Le mot-clé du même verset figure comme « populations lointaines » dans La Bible de l’Alliance Biblique Universelle (1996). L’Oxford Study Bible (1992) a recours à une solution de compromis en interprétant systématiquement île (20 fois dans l’Ancien Testament) en tant que « the coasts and islands », c’est-à-dire en deux mots dont l’unité sémantique est pourtant assurée par l’emploi d’un seul déterminant défini.

Examinons d’autres attestations dans la Bible. Dans Jérémie nous lisons dans la Vulgate :

(3) depopulatus est enim Dominus Palestinos reliquias insulae Cappadociae (Ier 47,4)

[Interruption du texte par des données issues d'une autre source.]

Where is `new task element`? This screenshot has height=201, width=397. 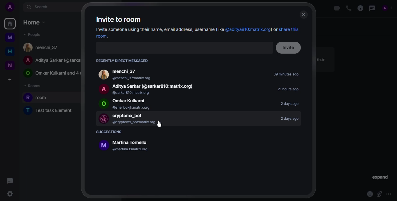
new task element is located at coordinates (50, 110).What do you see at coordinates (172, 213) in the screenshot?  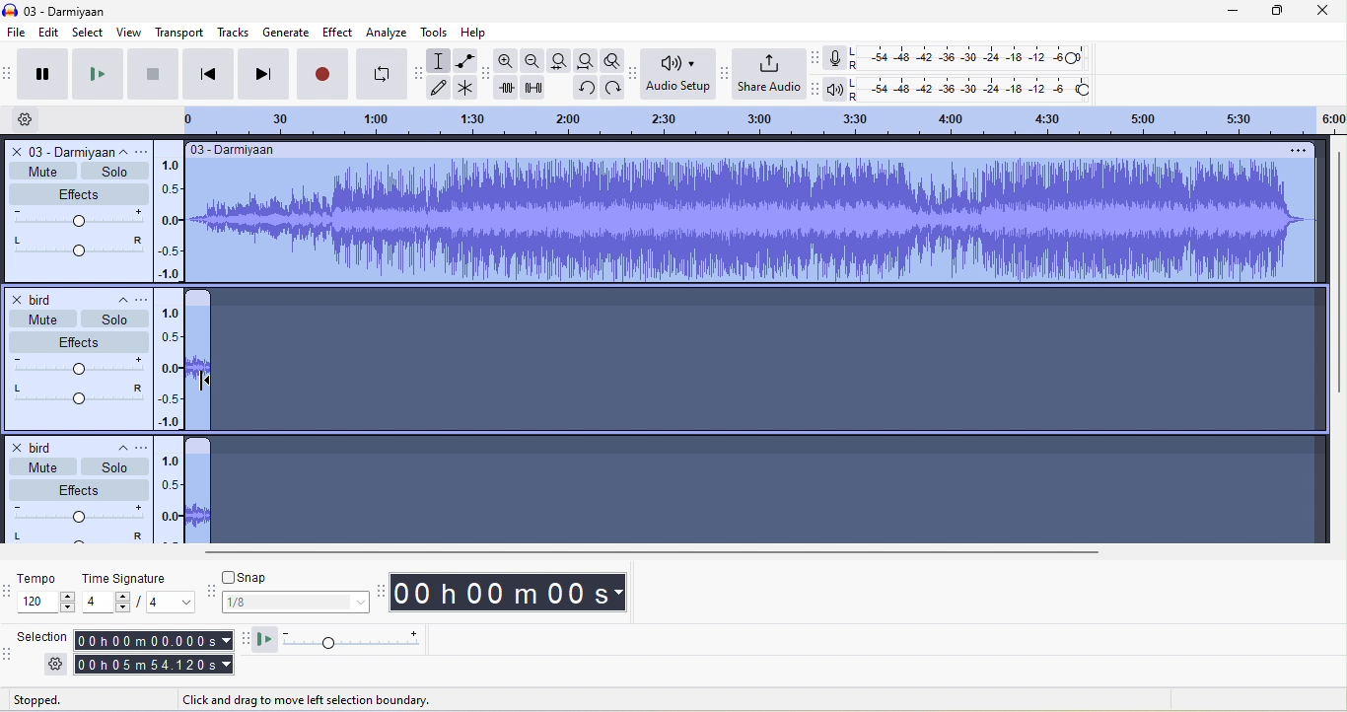 I see `linear` at bounding box center [172, 213].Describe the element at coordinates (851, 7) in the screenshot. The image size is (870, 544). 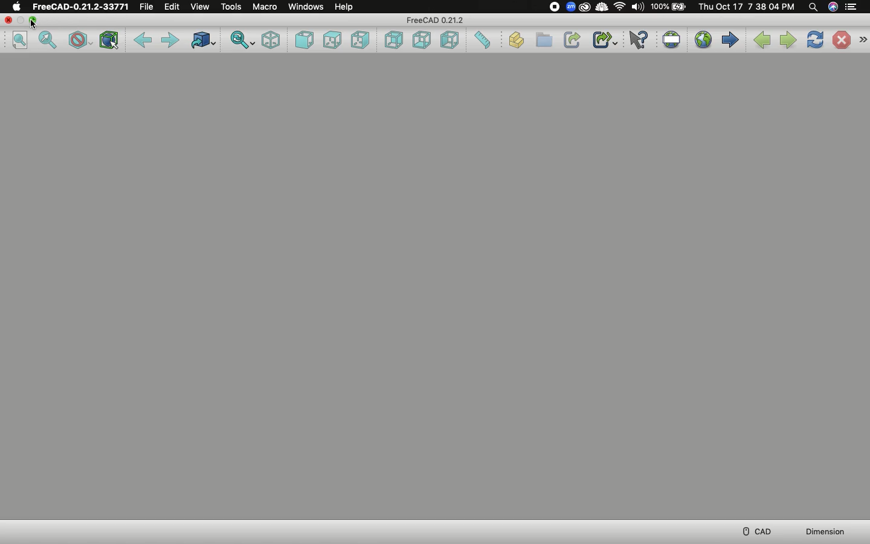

Est-ce que la Cappadoce peut être considérée comme une île ? Ce nom géographique s’appliquait à des territoires dont l’étendue a beaucoup varié selon les époques. Le même passage dans la Traduction œcuménique de la Bible (TOB) donne

(4) Oui, le Seigneur ravage les Philistins, les survivants de l’île de Kaftor.

(TOB 47,4)

Une note précise qu’il s’agit probablement de la Crète d’où étaient originaires les Philistins (d’après Amos 9,7). L’expression les survivants de l’île de Kaftor désigne donc les Philistins. Trois autres éditions françaises modernes (PLE, ABU et Jérus) identifient Kaftor avec la Crète. Pourtant, d’après l’Oxford Study Bible, Kaftor correspond à la Crète ou peut-être à l’Asie Mineur. Les alternatives proposées se contredisent : la Crète est une île dans la mer tandis que la Cappadoce, si elle représente le plateau centrale de l’Anatolie, serait une île continentale. Si elle s’applique à l’ensemble de l’Asie Mineur, elle s’interprète comme une région avec un long littoral.

Dans le Nouveau Testament, plus particulièrement dans les Actes des Apôtres, le sens du mot équivaut à ce que les géographes entendent par île. Les îles de la Méditerranée sont mentionnées uniquement par leurs noms propres : Samothrace, Samos, la Crète, Rhodes. Dans l’Apocalypse nous trouvons

(5a) in insula quae appellatur Patmos (Ap. 1,9) (5b) sur l’île appelée Patmos (ABU, Ap. 1,9) (5c) sur l’île de Patmos (TOB, Ap. 1,9)

Insula s’emploie dans son sens courant. Mais plus loin, dans le même livre du Nouveau Testament, nous avons deux exemples qui évoquent probablement plus que “île” au sens étroit.

(5a) et caelum recessit sicut liber involutus et omnis mons et insulae de locis suis motae sunt (Ap. 6,14)

(5b) Le ciel se retira comme un livre qu’on roule, toutes les montagnes et les îles furent ébranlées. (TOB, Ap. 6, 14)

(6a) et omnis insula fugit et montes non sunt inventi (16:20)

(6b) Toutes les îles s’enfuirent et les montagnes disparurent. (TOB, 16,20) Dans ce verset, insula n’est que l’équivalent de “terre ferme par opposition à l’abîme” comme propose Le Dictionnaire de la Bible. Ou bien s’agit-il tout simplement d’un doublet stylistique peu précis auquel fait écho montes tout en l’amplifiant ?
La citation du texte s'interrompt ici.